Par la suite, l'intervention militaire américaine lancée en 1992 par le gouvernement républicain de George Bush père et poursuivie par le gouvernement démocrate de Clinton en 1993 sous des prétextes « humanitaires » n'a fait qu'exacerber ces conflits et aggraver les souffrances des Somaliens. Les troupes américaines ont dû partir en 1993 après que leur tentative d'assassiner un seigneur de guerre récalcitrant a entraîné la désastreuse bataille du « Blackhawk Down » qui coûta la vie à 18 soldats américains.

Après cela la Somalie a été une fois de plus abandonnée à son sort, hormis l'invasion de 2006 et les frappes sporadiques de missiles par les Etats-Unis.

Au moment même où Washington et les autres grandes puissances pleurent sur le sort de la Somalie devenue un État raté, les grandes compagnies européennes profitent de cet état de fait et de ses longues côtes laissées sans surveillance pour transformer le pays en dépotoir de déchets toxiques depuis près de 20 ans.

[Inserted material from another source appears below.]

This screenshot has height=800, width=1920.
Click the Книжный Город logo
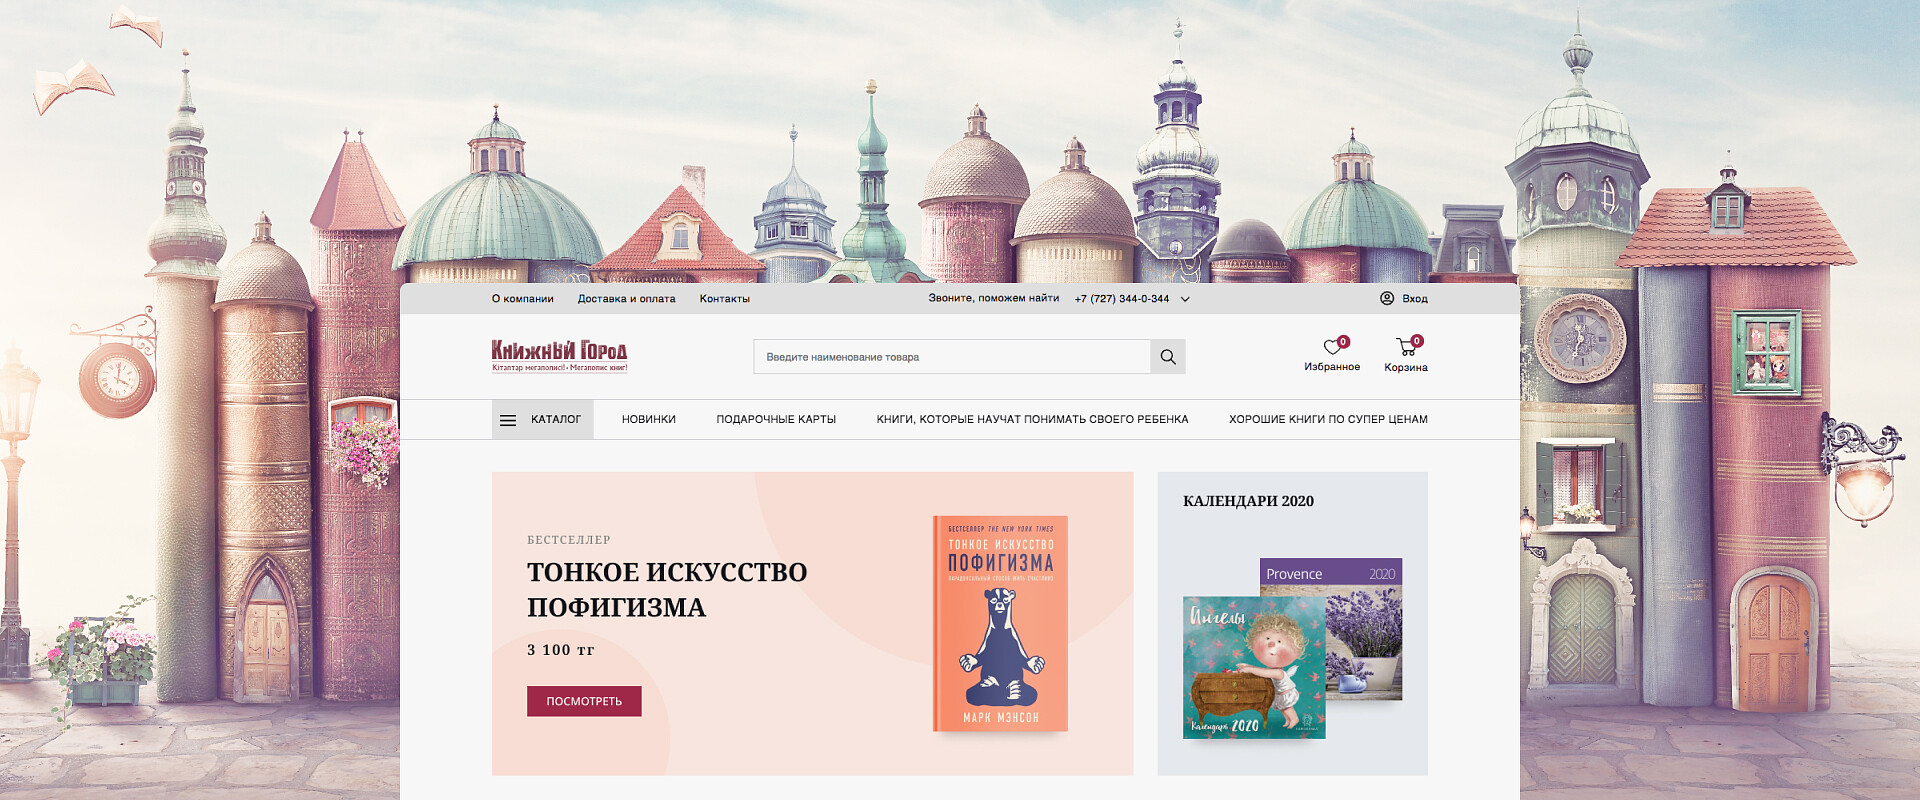(559, 356)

Selon une estimation de l'ONU, le coût pour aller déposer ces chargements en Somalie n'est que de 2,50 dollars contre 1000 en Europe [1,9 euro contre 750 euros]. Ces déchets comprennent de l'uranium radioactif, du plomb, des métaux lourds comme le mercure et le cadmium, ainsi que d'autres types de déchets, chimiques, industriels et médicaux.

Lorsque le tsunami asiatique a frappé en 2004, la vague a fait remonter ces déchets jusqu'à près de 10 kilomètres à l'intérieur des terres. Les effets sur la santé des populations locales ont été désastreux.

Selon certaines sources, la vague de piraterie actuelle a débuté avec des pêcheurs qui tentaient d’empêcher les navires étrangers de décharger ces cargaisons mortelles.

En fait, l'armada américaine (comme les navires de guerre envoyés par plusieurs autres puissances, dont la Grande-Bretagne, l'Allemagne, l'Inde et la Chine) ne patrouillent pas le long de la côte somalienne pour sauvegarder le droit international, dont ils n'ont que faire lorsqu'il est question du ravage de la Somalie elle-même. Le but de l'intervention américaine est d'assurer l'hégémonie américaine sur les voies maritimes du golfe d'Aden qui a une importance stratégique étant donné que12 pour cent du pétrole mondial y transite.

Toute action militaire en Somalie, qu'elle soit engagée au nom de la suppression de la piraterie, ou, à nouveau, au nom de l'envoi d'aide humanitaire, sera menée dans ce dessein impérialiste prédateur.